The process of spark sql reading and writing hive

Posted by Brian W on Tue, 18 Jan 2022 02:41:37 +0100

Hive related configuration is required for Spark sql to read and write hive, so hive site is generally used The XML file is placed in the conf directory of spark. Code calls are simple. The key is the source code analysis process and how spark interacts with hive.

1. Code call

Read hive code

SparkSession sparkSession = SparkSession.builder()
                           .appName("read_hive").enableHiveSupport().getOrCreate();
Dataset<Row> data = sparkSession.sql(sqlText); //The select statement is the data set of the read table

Write hive code

SparkSession sparkSession = SparkSession.builder()
                           .appName("write_hive").enableHiveSupport().getOrCreate();
/*Initialize the dataset to write to the hive table
 You can read the file sparksession read(). text/csv/parquet()
Or read the JDBC table sparksession read(). format("jdbc"). option(...). load()
*/
Dataset<Row> data = xxx;
data.createOrReplaceTempView("srcTable"); //Create temporary table
sparkSession.sql("insert into tablex select c1,c2... from srcTable") //Write temporary table data to tablex table

Note that if you write a table in parquet format, you need to add a configuration item to the SparkSession to enable hivesql to access it config("spark.sql.parquet.writeLegacyFormat", true). In this way, hiveql can access, otherwise an error will be reported.

2. Analysis of source code

The source code related to spark sql and hive is in the following directory:

The execution process of spark sql will not be introduced here. The overall architecture is:

 

The key operation of reading and writing hive is the enableHiveSupport() method, which will first check whether the hive class has been loaded, and then set the configuration item spark sql. The catalogimplementation value is hive.
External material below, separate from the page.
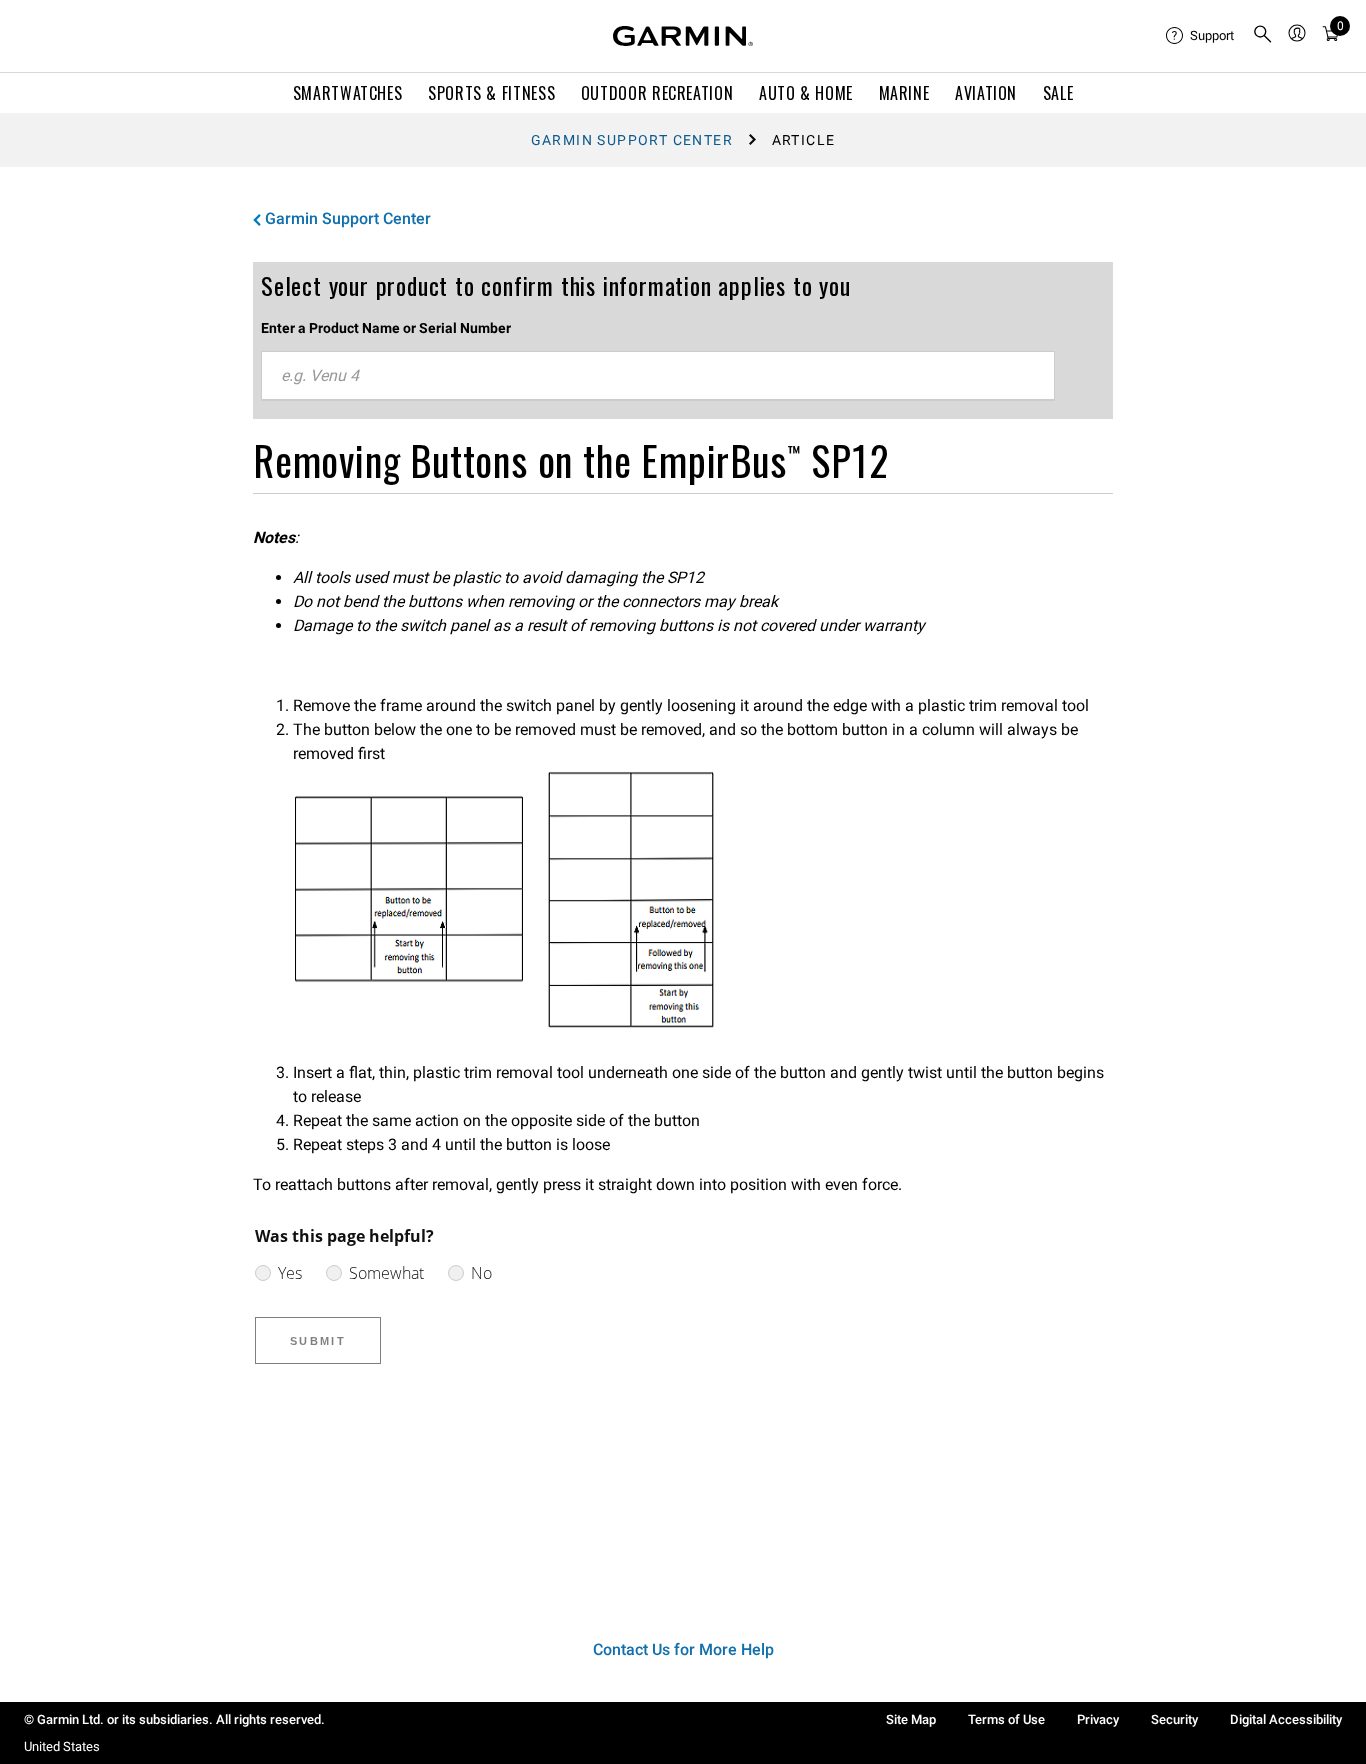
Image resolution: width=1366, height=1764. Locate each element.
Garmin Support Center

In this way, when Sparksession initializes the SessionState object, it gets the hive related HiveSessionStateBuilder according to the configuration, and then calls build to create hive aware SessionState.

/**
     * Enables Hive support, including connectivity to a persistent Hive metastore, support for
     * Hive serdes, and Hive user-defined functions.
     *
     * @since 2.0.0
     */
    def enableHiveSupport(): Builder = synchronized {
      if (hiveClassesArePresent) {
        config(CATALOG_IMPLEMENTATION.key, "hive")
      } else {
        throw new IllegalArgumentException(
          "Unable to instantiate SparkSession with Hive support because " +
            "Hive classes are not found.")
      }
    }

/**
   * State isolated across sessions, including SQL configurations, temporary tables, registered
   * functions, and everything else that accepts a [[org.apache.spark.sql.internal.SQLConf]].
   * If `parentSessionState` is not null, the `SessionState` will be a copy of the parent.
   *
   * This is internal to Spark and there is no guarantee on interface stability.
   *
   * @since 2.2.0
   */
  @InterfaceStability.Unstable
  @transient
  lazy val sessionState: SessionState = {
    parentSessionState
      .map(_.clone(this))
      .getOrElse {
        val state = SparkSession.instantiateSessionState(
          SparkSession.sessionStateClassName(sparkContext.conf),
          self)
        initialSessionOptions.foreach { case (k, v) => state.conf.setConfString(k, v) }
        state
      }
  }
 
/**
   * Helper method to create an instance of `SessionState` based on `className` from conf.
   * The result is either `SessionState` or a Hive based `SessionState`.
   */
  private def instantiateSessionState(
                                       className: String,
                                       sparkSession: SparkSession): SessionState = {
    try {
      // invoke `new [Hive]SessionStateBuilder(SparkSession, Option[SessionState])`
      val clazz = Utils.classForName(className)
      val ctor = clazz.getConstructors.head
      ctor.newInstance(sparkSession, None).asInstanceOf[BaseSessionStateBuilder].build()
    } catch {
      case NonFatal(e) =>
        throw new IllegalArgumentException(s"Error while instantiating '$className':", e)
    }
  }

private def sessionStateClassName(conf: SparkConf): String = {
    conf.get(CATALOG_IMPLEMENTATION) match {
      case "hive" => HIVE_SESSION_STATE_BUILDER_CLASS_NAME
      case "in-memory" => classOf[SessionStateBuilder].getCanonicalName
    }
  }

The SessionState is created through basesessionstatebuilder Build()

/**
   * Build the [[SessionState]].
   */
  def build(): SessionState = {
    new SessionState(
      session.sharedState,
      conf,
      experimentalMethods,
      functionRegistry,
      udfRegistration,
      () => catalog,
      sqlParser,
      () => analyzer,
      () => optimizer,
      planner,
      streamingQueryManager,
      listenerManager,
      () => resourceLoader,
      createQueryExecution,
      createClone)
  }
}

hive aware SessionState is created through HiveSessionStateBuilder. HiveSessionStateBuilder inherits BaseSessionStateBuilder, that is, the corresponding catalog/analyzer/planner will be replaced by variables or methods overridden by HiveSessionStateBuilder.
The HiveSessionCatalog/Analyzer/SparkPlanner is analyzed below

HiveSessionCatalog
SessionCatalog is just a proxy class, which only provides the interface for calling. What really interacts with the underlying system is ExternalCatalog. In the hive scenario, HiveSessionCatalog inherits from SessionCatalog, and HiveExternalCatalog inherits from ExternalCatalog.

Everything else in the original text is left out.